Il film: Un viaggio illuminante come suggerisce il titolo stesso del film, al centro di un racconto pieno di emozioni e di poesia che non può non toccare lo spettatore, opera prima di un attore passato dietro la macchina da presa adattando l'omonimo romanzo di Jonathan Safran Foer, da cui era rimasto affascinato.

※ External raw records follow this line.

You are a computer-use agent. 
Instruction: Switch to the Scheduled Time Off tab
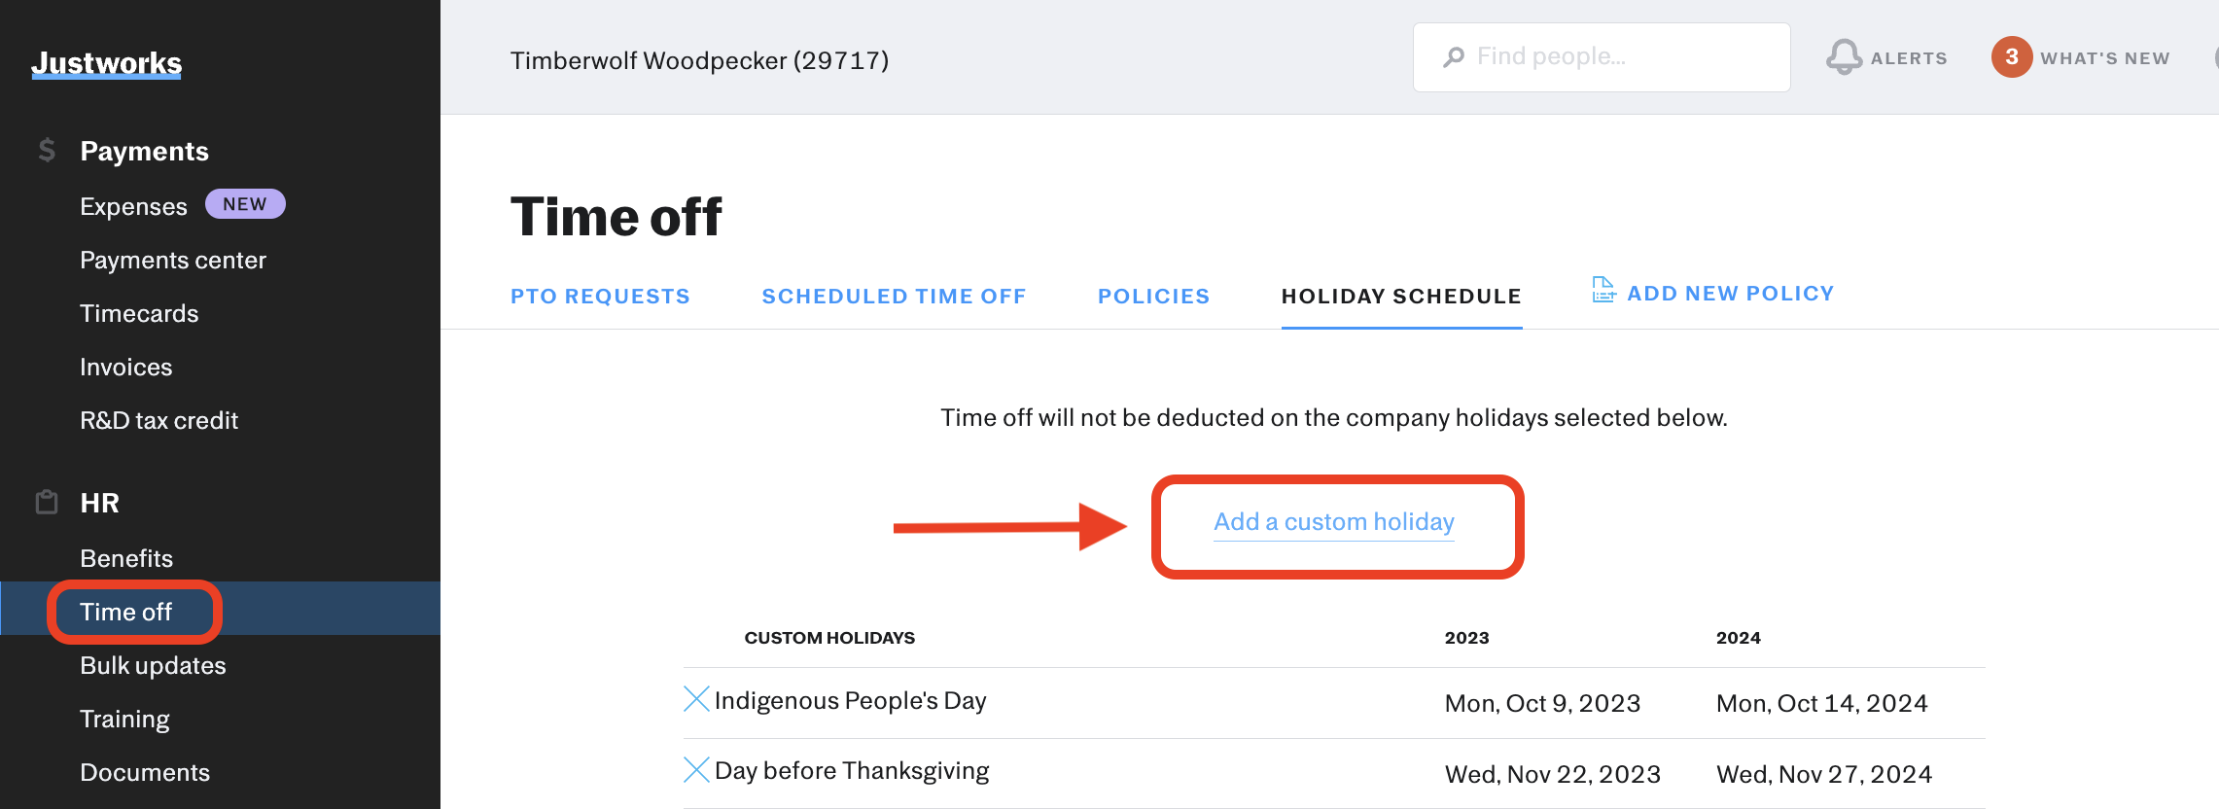(x=894, y=297)
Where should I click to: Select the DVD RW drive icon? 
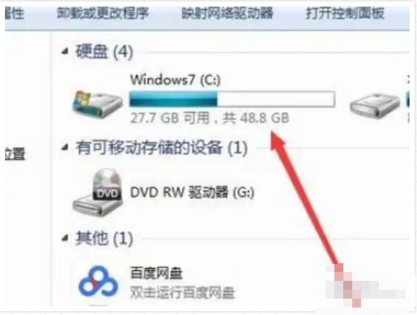point(97,193)
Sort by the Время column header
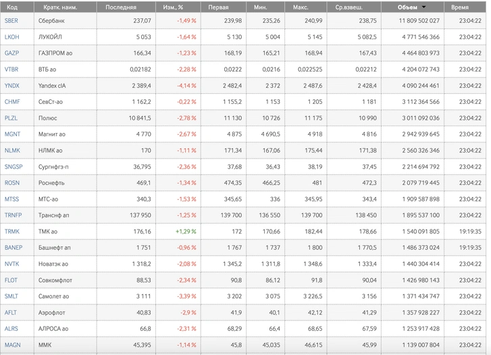491x355 pixels. [460, 7]

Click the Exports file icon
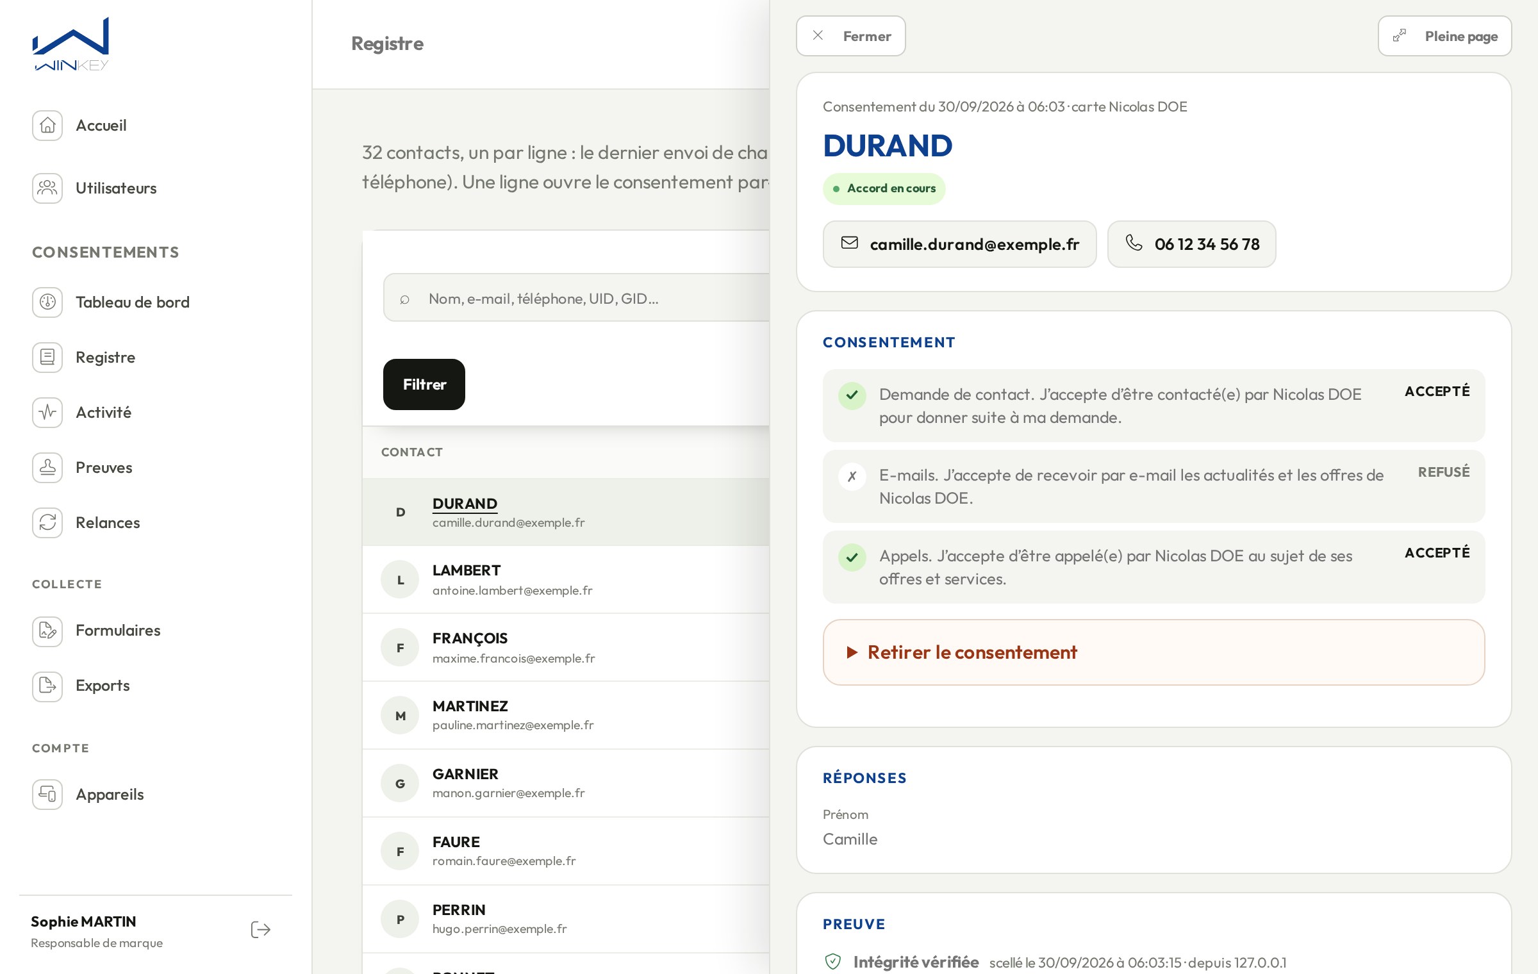tap(47, 686)
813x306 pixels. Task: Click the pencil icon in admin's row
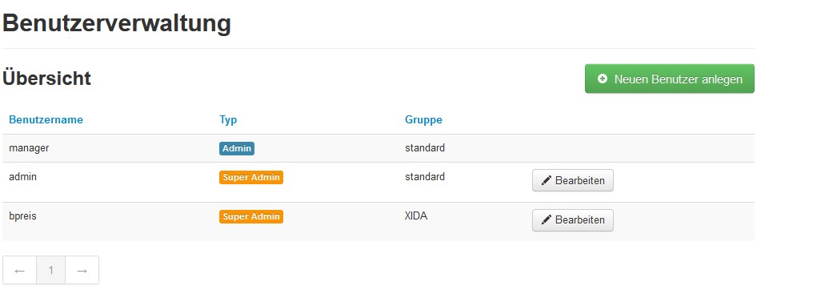tap(547, 180)
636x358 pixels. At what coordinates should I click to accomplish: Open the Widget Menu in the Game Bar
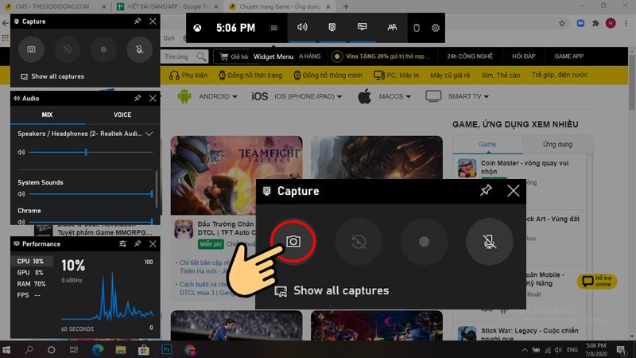273,28
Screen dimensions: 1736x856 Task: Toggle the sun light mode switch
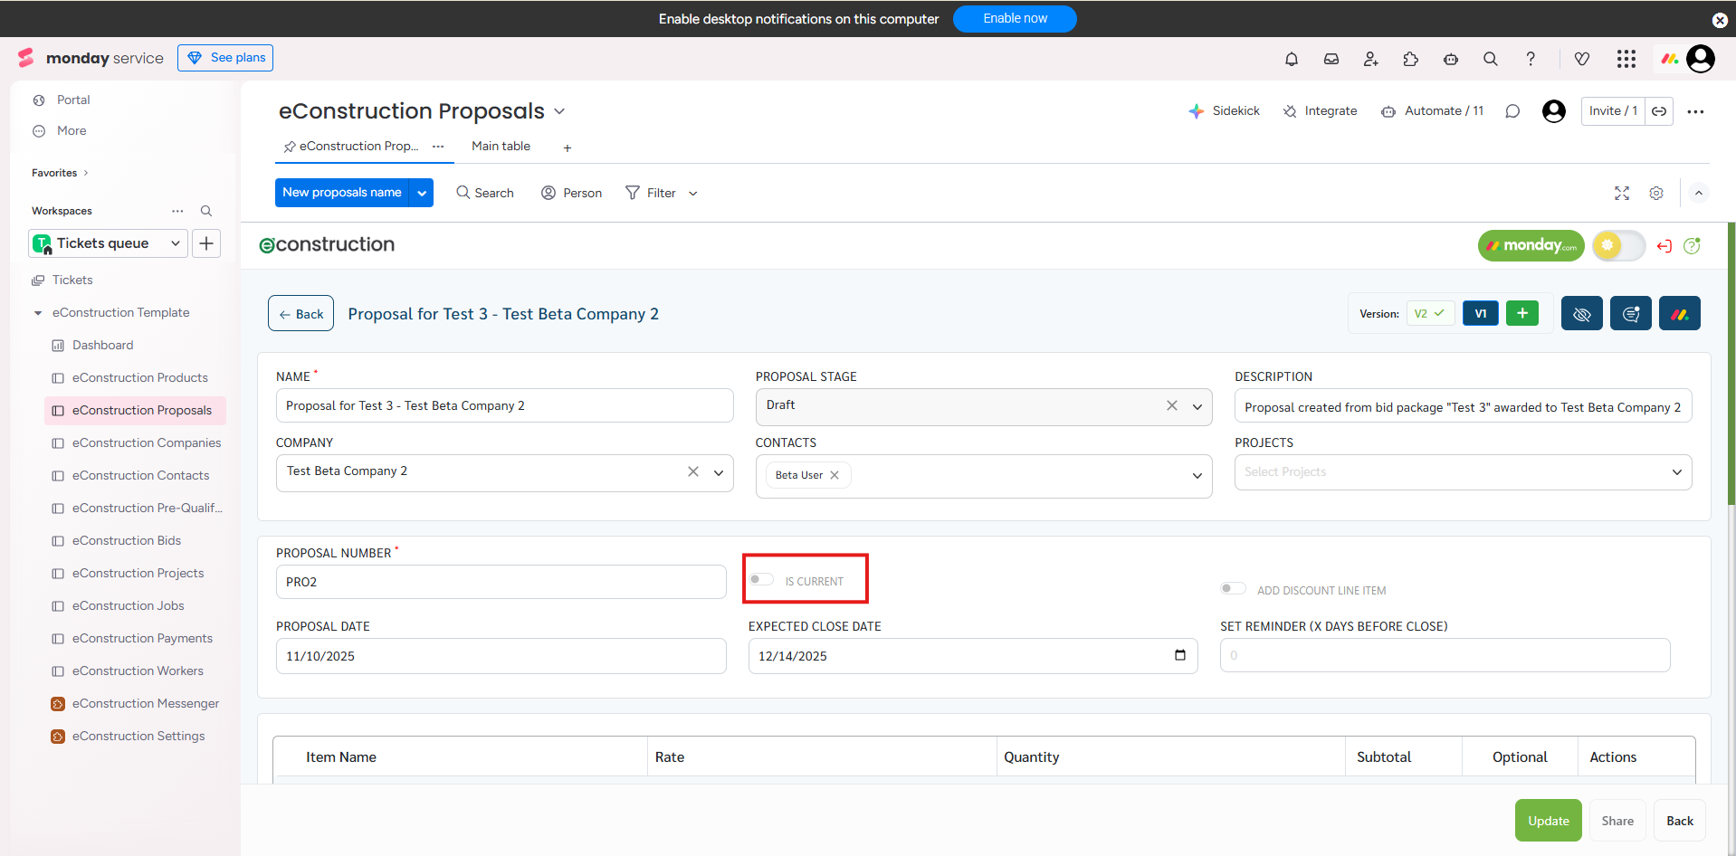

La storia è quella di un giovane ebreo newyorchese appena laureato, chiamato da tutti il collezionista, dalla sua abitudine peculiare di conservare piccole cose prese da persone care o da situazioni particolari, che tiene racchiuse in piccoli sacchetti di plastica appesi uno accanto all'altro sulla parete di una camera della sua casa, come fosse un enorme libro di ricordi non da sfogliare, ma da ammirare passandogli accanto, proprio come in un museo. Alla morte della nonna, il ragazzo sente il bisogno di andare alla ricerca di un ricordo meno fisico, più astratto e impalpabile, ma di cui percepisce l'impellente necessità, e parte da solo verso l'Ucraina, un paese a lui totalmente sconosciuto e di cui non parla la lingua, alla ricerca delle sue radici, sulle tracce della donna che nel 1942 aveva salvato suo nonno dai nazisti. Questo l'incipit di un viaggio on the road che sappiamo non sarà soltanto fisico ma soprattutto dell'anima, insieme a compagni a dir poco esilaranti, come Alex, la guida dall'improbabile inglese che come l'americano uscirà molto cambiato da questo pellegrinaggio, dal nonno autista-cieco, commovente e disillusa figura che viene direttamente dal passato e che non si riconosce più in questo mondo, fino ad arrivare alla cagnetta Sammy Davis Junior Junior, pazza più dei suoi padroni, che salta come un gatto e si morde la coda pensando non sia la sua.
Il film che inizia come una sorta di road-movie per le campagne delle vecchia Europa, ironico e folcloristico, pieno di situazioni assurde e tragicomiche, si trasforma a poco a poco in un viaggio dell'anima, poetico, commovente e malinconico, gettando un ponte verso l'evanescenza del ricordo di chi siamo e da dove veniamo, verso l'essenza primordiale che ci viene dalla nostra storia personale e da quella della nostra famiglia, costruita da persone e avvenimenti che pur inconsapevolmente sono stati fondamentali per la nostra identità di oggi.
Ogni cosa è illuminata
  è un film che arriva diretto al cuore con il tocco lieve della poesia pura, che incanta e commuove per la semplicità del racconto, senza ardite costruzioni melodrammatiche e ricercati trucchi della messa in scena. E' un film che semplicemente parla di sentimenti e di ricordi, di legami con il passato e di pure, forti emozioni evanescenti che lasciano... illuminati.
Il regista, di origini ebree europee come il protagonista del film, figlio d'arte di un regista teatrale e di una burattinaia, ha vissuto un'adolescenza fuori dal comune, condizionata dalla figura materna, un'eccentrica artista newyorchese dai comportamenti stravaganti che per esempio non permetteva ai figli di vedere film a colori, e che è stata fondamentale per la formazione artistica dell'attore. Schreiber, che stava scrivendo una sceneggiatura sul suo rapporto con il bisnonno ucraino, rimase molto colpito dal romanzo di Safran Foer e dall'aspetto dedicato alla valenza del ricordo, tanto da abbandonare il suo progetto dedicandosi all'adattamento del romanzo. L'attore e regista fino ai vent'anni ha sofferto di un particolare disturbo della memoria che non gli lasciava ricordi, ma solo frammenti confusi di vita vissuta, legati a foto, film e cose del genere, e questo particolare aspetto della sua vita lo ha avvicinato ancora di più al libro di Jonathan Safran Foer.
Il film segna il ritorno al cinema per l'attore Elijah Wood, che dopo il successo planetario della trilogia dell'anello, ha voluto scegliere un piccolo film intimo e poetico.
                                                                                                                 
                                                                                                                       V.M.